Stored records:
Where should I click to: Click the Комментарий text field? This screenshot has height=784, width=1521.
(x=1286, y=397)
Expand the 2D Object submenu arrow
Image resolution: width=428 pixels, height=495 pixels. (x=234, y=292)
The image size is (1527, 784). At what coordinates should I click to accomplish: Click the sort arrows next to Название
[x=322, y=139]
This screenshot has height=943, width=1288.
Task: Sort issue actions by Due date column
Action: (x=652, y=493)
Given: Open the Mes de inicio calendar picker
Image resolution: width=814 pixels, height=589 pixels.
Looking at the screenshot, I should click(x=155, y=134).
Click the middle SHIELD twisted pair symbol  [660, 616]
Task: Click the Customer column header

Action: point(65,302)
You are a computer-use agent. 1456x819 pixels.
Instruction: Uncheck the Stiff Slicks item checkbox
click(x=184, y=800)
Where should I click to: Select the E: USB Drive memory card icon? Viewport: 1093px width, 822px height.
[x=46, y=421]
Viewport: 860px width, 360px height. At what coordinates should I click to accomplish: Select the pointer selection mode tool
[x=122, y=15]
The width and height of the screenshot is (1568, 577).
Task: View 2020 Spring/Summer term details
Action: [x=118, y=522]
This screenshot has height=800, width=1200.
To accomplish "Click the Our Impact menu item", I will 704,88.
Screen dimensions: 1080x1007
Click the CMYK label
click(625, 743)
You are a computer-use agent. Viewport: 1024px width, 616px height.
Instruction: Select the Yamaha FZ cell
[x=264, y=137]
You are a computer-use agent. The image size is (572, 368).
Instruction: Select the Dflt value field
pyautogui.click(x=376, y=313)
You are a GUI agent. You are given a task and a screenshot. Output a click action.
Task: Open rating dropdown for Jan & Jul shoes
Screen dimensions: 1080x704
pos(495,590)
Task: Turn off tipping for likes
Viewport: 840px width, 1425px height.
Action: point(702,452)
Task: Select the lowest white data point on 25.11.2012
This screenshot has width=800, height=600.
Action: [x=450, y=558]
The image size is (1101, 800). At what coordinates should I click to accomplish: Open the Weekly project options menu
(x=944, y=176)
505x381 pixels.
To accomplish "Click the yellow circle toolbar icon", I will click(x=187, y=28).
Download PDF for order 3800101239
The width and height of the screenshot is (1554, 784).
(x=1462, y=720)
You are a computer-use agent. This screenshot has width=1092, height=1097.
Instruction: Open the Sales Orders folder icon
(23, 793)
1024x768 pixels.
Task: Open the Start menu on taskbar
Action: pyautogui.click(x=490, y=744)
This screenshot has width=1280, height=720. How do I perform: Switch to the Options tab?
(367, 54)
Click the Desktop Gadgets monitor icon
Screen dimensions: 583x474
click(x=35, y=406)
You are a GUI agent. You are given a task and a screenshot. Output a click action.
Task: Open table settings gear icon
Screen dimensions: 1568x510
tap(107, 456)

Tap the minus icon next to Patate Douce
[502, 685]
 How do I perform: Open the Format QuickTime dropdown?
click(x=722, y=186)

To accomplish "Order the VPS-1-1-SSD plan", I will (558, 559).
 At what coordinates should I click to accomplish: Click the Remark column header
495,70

● **Problem to work on**: Take the stretch of lines above from the one containing "Task: Select the" through the one containing "505x381 pixels." and repeat it exactly, adding no other line.

● **Exercise result**:
Task: Select the lowest white data point on 25.11.2012
This screenshot has width=800, height=600.
Action: [x=450, y=558]
The image size is (1101, 800). At what coordinates should I click to accomplish: Open the Weekly project options menu
(x=944, y=176)
505x381 pixels.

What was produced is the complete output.